Photoemission Spectroscopy of Organic Molecules Using Plane-Wave/Pseudopoential Density Functional Theory: A Comprehensive Computational Protocol for Isolated Molecules, Molecular Aggregates and Periodic Systems

The possibility to perform low-pressure gas-phase photoemission experiments has allowed the exploration at molecular scale of the complex correlation between electronic and structural properties of the matter. A significant advantage in the removal of the interference of the surrounding at low-pressure is also the easier correlation of the experimental results with theoretical ab-initio simulations. In the context of core ionization, the development of accurate methods for calculating inner-shell binding energies (BEs) offers a dual benefit. Firstly, it aids significantly in interpreting experimental data, helping to assign the contributions of all non-equivalent atoms, even in unresolved features arising from a molecular structure. Secondly, it allows for the anticipation of experimental results by accurately predicting spectral lines. In this context, we have developed and extensively tested a computational protocol based on plane-wave/pseudopotential density functional theory (PW-DFT) to predict XPS BEs in molecules and molecular aggregates.

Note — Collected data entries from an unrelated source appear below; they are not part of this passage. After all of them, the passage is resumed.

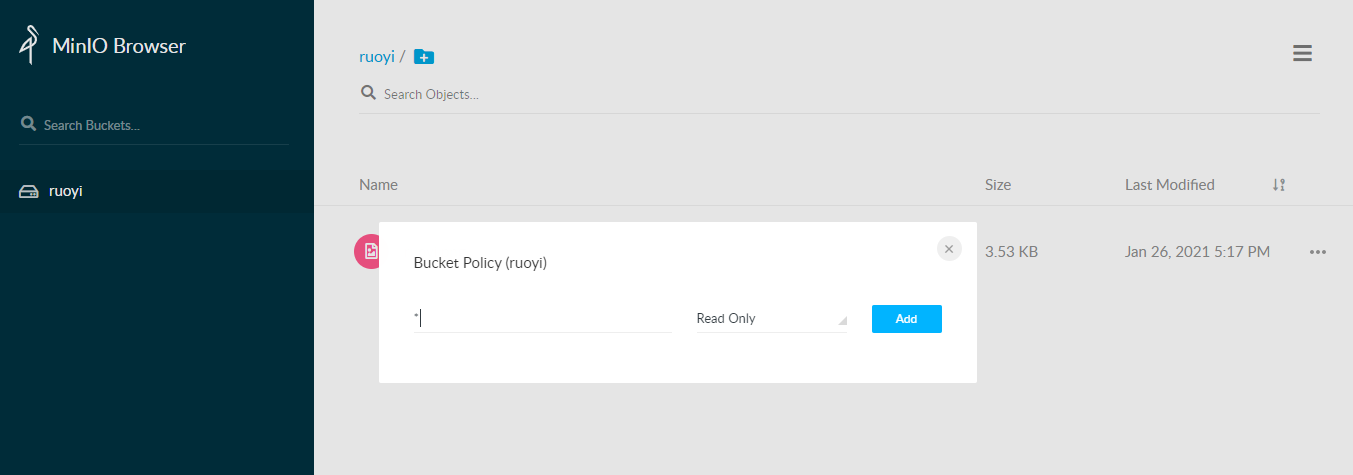This screenshot has width=1353, height=475.
Task: Click the pink file type icon
Action: coord(367,251)
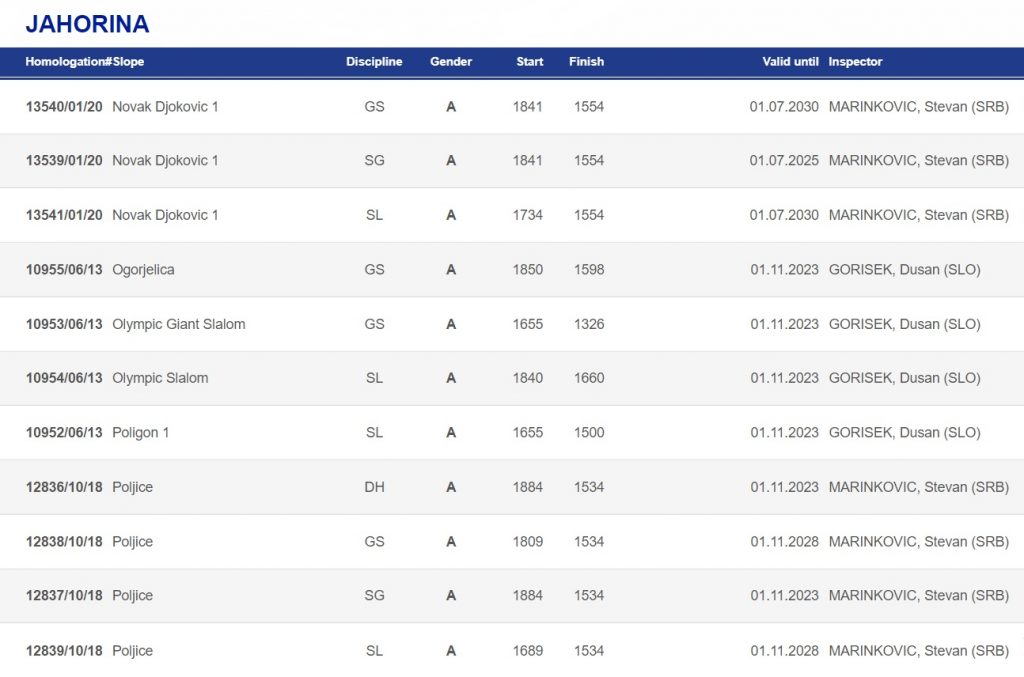Open homologation 13539/01/20 entry
Image resolution: width=1024 pixels, height=677 pixels.
(64, 161)
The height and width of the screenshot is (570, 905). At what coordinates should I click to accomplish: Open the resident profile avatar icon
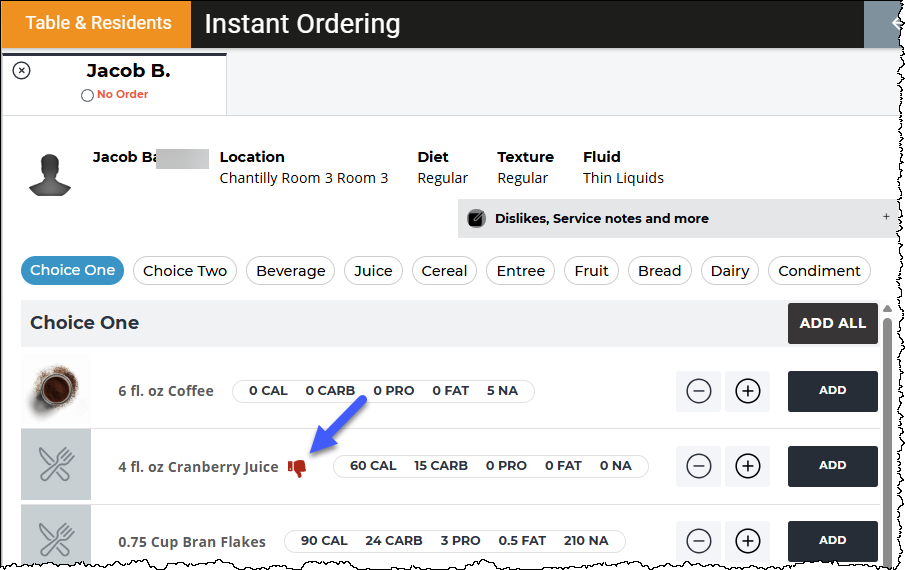click(x=50, y=175)
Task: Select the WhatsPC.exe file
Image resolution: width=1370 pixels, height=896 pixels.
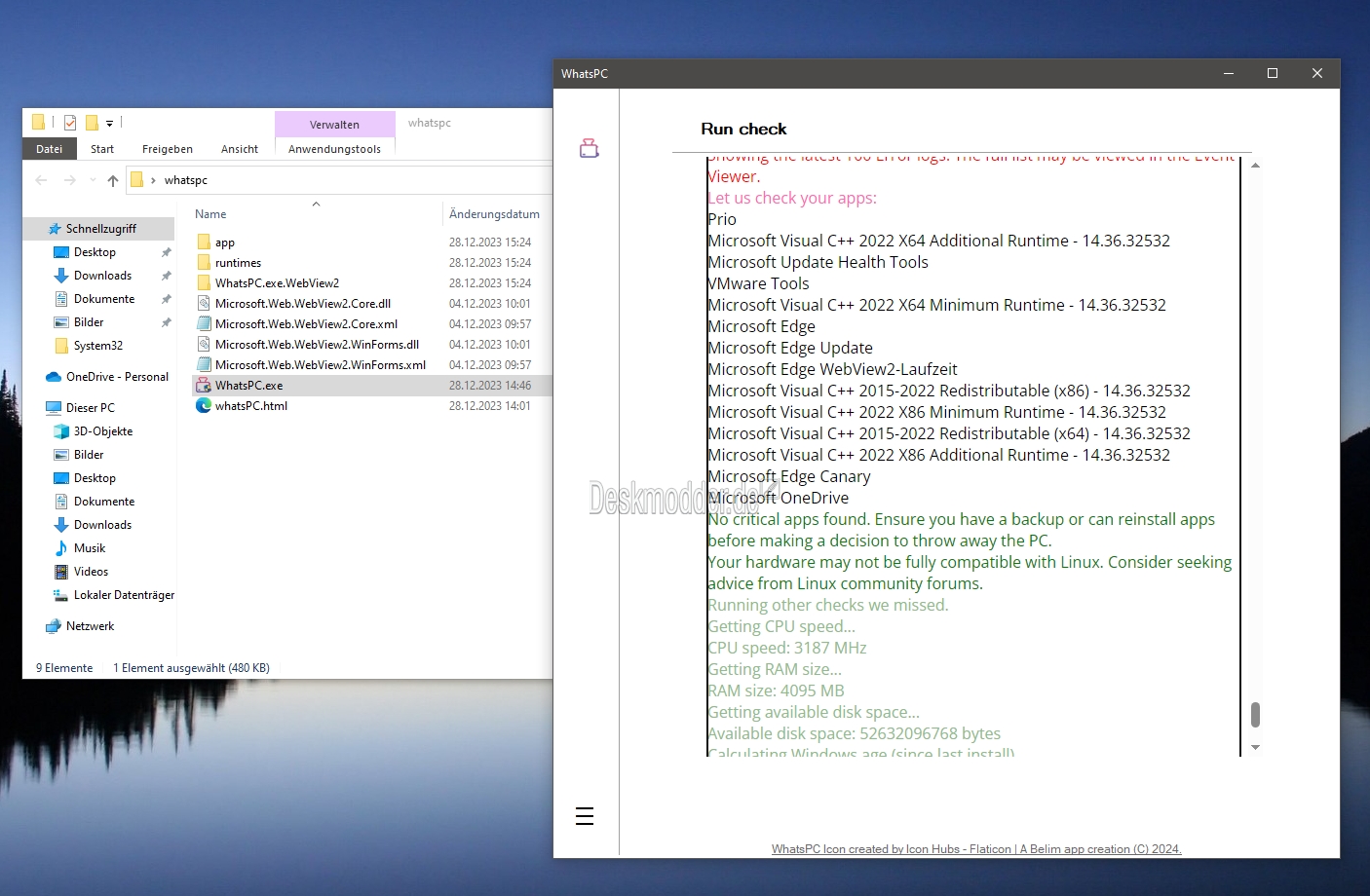Action: pos(249,386)
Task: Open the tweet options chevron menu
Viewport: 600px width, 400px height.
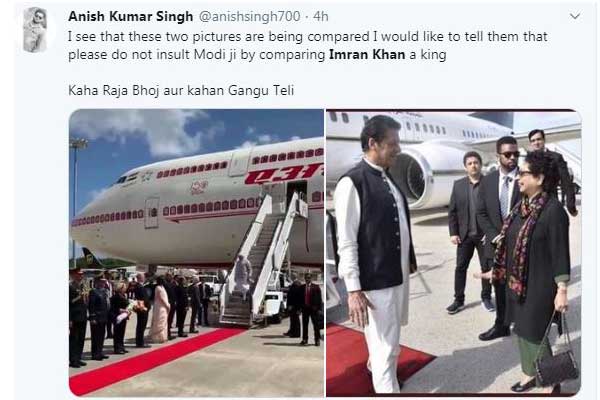Action: coord(575,16)
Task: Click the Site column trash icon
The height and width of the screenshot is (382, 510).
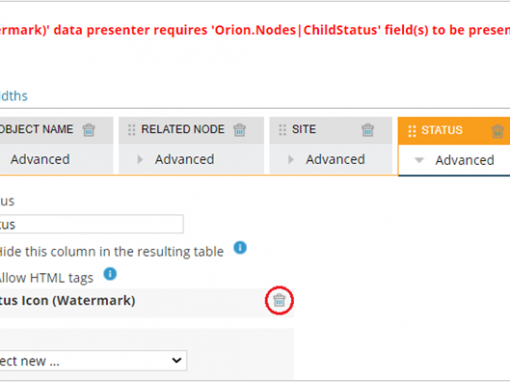Action: coord(367,130)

This protocol is based on a ∆SCF approach and has been tested comparing the present theoretical results with experimental XPS spectra collected from several molecular systems in gas phase, ranging from benzene derivates to biomolecules. Our calculations have been performed using semilocal and global/range-separated hybrid density functionals, containing increasing fractions of Hartree-Fock exact exchange (EXX). Specifically, PBE, B3LYP(20 % EXX), HSE(range separated with 25 % EXX at short range ) and BH&HLYP (50 % EXX) have been used for the assessment of the computational protocol. EOM-CCSD has been employed as reference method for comparison. Our PW-DFT approach demonstrated to be generally accurate and robust even using semilocal DFT, and also suitable for application to very large molecular systems and to organic thin films deposited on inorganic surfaces.